_Aim of the task_: Your answer is one number: the count of lines below that hold the word "headset".

(Collected data entries)

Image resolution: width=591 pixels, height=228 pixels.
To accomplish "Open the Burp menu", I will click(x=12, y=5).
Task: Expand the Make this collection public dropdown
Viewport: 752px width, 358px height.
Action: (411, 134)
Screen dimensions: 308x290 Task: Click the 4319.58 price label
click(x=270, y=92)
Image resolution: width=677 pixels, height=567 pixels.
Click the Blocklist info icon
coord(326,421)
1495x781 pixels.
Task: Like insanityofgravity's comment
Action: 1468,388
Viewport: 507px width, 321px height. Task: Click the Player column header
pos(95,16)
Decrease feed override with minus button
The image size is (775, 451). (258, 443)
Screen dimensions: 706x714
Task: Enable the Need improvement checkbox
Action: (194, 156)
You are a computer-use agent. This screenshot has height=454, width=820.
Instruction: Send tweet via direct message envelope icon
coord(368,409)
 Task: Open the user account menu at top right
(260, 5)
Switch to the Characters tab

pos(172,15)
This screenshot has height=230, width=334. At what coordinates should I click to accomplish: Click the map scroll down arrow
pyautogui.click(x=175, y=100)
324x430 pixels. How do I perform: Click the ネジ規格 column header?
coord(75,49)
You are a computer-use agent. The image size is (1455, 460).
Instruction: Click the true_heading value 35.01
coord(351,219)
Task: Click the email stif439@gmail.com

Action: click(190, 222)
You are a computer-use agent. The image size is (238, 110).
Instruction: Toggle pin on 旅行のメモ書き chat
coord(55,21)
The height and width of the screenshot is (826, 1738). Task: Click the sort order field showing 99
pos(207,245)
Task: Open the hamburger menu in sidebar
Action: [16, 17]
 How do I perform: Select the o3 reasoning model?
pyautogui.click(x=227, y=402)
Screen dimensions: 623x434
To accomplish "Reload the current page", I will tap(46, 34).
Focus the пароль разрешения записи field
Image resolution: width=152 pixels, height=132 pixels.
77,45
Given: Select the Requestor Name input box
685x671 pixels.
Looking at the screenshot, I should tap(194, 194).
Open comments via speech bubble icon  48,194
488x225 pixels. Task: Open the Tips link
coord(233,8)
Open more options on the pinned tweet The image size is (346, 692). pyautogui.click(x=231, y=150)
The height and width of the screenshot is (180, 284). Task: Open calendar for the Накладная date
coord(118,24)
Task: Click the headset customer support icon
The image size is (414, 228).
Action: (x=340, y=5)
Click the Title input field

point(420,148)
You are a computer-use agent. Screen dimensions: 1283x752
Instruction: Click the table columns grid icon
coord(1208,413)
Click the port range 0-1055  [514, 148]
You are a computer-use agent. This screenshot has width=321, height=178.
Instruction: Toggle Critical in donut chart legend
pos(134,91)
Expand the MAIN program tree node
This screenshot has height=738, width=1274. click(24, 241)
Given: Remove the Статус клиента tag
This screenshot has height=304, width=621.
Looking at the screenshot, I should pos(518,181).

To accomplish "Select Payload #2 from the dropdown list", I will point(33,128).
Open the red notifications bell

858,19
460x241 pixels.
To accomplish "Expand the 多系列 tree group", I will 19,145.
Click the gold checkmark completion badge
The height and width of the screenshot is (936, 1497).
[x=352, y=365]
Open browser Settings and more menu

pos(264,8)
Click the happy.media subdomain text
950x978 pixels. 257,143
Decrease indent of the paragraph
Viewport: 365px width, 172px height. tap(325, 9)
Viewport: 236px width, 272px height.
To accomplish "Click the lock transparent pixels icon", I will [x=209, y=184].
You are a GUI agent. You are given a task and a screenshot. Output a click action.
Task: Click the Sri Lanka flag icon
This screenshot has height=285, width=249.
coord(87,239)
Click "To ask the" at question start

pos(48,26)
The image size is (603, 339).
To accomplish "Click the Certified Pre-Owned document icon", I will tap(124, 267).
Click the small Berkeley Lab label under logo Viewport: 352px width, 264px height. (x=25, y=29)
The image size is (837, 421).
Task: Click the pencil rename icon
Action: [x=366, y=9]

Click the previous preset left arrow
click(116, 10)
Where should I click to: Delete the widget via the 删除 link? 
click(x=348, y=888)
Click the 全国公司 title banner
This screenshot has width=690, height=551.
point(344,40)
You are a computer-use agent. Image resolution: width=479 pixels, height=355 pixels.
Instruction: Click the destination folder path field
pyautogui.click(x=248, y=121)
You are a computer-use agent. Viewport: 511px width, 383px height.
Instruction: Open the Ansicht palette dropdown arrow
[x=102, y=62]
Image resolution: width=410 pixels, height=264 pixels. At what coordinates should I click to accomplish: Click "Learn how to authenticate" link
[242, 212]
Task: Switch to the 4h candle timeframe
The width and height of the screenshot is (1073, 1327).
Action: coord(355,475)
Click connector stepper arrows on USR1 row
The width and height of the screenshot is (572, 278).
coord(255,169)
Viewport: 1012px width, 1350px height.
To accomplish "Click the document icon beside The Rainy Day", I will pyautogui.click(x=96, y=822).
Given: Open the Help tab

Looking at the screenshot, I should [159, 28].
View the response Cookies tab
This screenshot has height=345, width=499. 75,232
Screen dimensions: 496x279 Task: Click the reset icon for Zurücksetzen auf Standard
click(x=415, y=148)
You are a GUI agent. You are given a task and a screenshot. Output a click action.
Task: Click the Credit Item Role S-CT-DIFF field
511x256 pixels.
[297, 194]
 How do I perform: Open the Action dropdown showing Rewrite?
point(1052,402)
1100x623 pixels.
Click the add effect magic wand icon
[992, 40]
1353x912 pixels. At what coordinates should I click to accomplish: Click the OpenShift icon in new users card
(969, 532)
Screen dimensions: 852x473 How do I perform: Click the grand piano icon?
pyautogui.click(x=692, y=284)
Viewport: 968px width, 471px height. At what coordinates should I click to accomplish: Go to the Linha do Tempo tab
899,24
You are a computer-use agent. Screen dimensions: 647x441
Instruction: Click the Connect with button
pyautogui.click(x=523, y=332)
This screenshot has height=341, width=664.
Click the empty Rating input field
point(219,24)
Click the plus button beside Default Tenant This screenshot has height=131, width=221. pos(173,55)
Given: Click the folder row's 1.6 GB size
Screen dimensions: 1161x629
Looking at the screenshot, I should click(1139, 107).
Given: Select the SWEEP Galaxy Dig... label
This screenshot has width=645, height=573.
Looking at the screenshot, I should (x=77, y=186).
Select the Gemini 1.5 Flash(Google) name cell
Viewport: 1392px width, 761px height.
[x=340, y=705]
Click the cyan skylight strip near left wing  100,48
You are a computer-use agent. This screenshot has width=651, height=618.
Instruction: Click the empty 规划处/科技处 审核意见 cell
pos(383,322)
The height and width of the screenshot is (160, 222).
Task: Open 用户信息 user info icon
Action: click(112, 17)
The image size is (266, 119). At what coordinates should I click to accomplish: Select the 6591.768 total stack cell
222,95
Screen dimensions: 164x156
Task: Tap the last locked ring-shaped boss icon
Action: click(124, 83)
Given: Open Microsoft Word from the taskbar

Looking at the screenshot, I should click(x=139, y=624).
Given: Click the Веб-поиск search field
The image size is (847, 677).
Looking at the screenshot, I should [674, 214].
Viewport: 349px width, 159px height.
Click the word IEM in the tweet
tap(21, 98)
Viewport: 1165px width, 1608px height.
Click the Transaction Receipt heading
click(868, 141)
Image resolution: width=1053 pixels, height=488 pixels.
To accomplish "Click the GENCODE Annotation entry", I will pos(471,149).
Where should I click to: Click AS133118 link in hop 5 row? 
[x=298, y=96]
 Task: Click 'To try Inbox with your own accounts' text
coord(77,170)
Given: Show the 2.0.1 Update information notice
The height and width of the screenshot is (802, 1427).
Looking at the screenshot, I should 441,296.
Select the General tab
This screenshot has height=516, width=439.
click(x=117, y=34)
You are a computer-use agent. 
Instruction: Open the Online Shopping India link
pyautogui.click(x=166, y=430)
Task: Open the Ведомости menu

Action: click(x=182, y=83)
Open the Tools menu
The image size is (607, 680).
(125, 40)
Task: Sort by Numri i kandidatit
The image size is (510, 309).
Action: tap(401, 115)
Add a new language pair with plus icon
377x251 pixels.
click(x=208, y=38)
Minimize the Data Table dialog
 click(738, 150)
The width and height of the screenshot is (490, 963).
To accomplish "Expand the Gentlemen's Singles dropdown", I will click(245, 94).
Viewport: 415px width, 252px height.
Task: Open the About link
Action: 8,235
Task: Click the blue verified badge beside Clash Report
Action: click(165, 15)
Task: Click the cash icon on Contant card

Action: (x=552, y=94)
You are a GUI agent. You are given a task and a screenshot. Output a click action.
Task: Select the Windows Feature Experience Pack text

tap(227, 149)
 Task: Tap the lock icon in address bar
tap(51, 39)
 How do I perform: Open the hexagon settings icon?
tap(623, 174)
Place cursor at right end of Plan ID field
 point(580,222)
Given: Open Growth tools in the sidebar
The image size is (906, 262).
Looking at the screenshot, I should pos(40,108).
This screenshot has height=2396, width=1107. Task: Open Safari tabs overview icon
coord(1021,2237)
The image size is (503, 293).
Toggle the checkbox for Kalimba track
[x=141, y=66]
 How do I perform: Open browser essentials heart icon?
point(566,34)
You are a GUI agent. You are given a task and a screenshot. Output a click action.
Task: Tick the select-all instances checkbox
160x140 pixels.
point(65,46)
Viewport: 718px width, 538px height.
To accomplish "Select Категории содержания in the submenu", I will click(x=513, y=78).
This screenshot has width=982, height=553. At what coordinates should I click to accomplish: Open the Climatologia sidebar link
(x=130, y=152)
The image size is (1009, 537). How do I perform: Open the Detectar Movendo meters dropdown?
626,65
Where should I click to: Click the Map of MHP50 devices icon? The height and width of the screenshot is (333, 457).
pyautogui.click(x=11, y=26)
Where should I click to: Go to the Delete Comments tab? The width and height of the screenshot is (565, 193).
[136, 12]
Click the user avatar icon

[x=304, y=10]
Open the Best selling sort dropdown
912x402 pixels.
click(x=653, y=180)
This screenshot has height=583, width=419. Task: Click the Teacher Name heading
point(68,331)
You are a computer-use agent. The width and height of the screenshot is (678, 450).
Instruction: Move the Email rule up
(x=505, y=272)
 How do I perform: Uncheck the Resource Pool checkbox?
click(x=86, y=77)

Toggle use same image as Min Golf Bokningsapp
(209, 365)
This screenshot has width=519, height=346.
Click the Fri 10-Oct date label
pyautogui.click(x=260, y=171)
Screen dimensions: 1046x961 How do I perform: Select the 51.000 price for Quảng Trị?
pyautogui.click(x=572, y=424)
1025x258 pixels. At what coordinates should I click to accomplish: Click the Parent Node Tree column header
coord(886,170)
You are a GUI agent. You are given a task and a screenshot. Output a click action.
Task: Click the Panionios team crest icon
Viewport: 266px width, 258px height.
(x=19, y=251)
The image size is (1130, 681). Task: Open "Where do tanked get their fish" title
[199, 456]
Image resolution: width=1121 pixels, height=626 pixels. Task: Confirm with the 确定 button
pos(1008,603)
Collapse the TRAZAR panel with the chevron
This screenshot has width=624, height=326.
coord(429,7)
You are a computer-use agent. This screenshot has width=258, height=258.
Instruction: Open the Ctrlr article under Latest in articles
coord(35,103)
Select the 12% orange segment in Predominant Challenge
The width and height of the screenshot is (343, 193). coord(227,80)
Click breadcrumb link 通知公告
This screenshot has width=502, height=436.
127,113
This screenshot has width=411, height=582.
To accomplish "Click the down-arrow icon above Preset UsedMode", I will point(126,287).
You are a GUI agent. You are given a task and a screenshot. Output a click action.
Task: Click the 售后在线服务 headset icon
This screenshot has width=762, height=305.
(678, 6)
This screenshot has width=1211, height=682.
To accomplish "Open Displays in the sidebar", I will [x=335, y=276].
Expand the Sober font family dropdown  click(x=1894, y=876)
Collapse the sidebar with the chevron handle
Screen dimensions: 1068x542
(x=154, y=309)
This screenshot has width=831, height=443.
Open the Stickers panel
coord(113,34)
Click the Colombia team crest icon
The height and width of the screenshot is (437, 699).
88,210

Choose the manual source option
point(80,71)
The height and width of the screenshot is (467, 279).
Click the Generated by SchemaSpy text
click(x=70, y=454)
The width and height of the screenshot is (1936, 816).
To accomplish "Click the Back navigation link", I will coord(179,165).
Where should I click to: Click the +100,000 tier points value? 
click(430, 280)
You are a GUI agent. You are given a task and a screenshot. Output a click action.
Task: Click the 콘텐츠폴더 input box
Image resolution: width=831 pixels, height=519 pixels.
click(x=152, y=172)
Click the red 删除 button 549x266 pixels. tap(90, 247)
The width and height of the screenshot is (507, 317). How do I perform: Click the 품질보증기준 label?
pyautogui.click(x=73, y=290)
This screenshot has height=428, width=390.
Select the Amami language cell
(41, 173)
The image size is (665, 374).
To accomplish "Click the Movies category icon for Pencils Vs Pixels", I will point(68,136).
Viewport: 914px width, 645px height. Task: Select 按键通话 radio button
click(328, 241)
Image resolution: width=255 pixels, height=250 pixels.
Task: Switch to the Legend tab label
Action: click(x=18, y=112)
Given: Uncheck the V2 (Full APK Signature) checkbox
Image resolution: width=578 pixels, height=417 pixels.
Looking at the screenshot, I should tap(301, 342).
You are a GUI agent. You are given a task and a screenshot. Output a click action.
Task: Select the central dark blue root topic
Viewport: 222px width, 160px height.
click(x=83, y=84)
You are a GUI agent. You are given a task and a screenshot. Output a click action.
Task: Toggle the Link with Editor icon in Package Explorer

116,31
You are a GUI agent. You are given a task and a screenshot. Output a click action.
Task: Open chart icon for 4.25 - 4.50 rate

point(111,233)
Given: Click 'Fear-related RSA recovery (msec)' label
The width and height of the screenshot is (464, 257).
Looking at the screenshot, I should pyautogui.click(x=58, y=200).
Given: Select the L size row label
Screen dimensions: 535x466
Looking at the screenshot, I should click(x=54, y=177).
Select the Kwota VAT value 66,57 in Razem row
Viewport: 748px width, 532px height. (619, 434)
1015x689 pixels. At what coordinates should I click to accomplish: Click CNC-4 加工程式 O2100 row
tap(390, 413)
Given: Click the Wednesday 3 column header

_Exercise result_: 2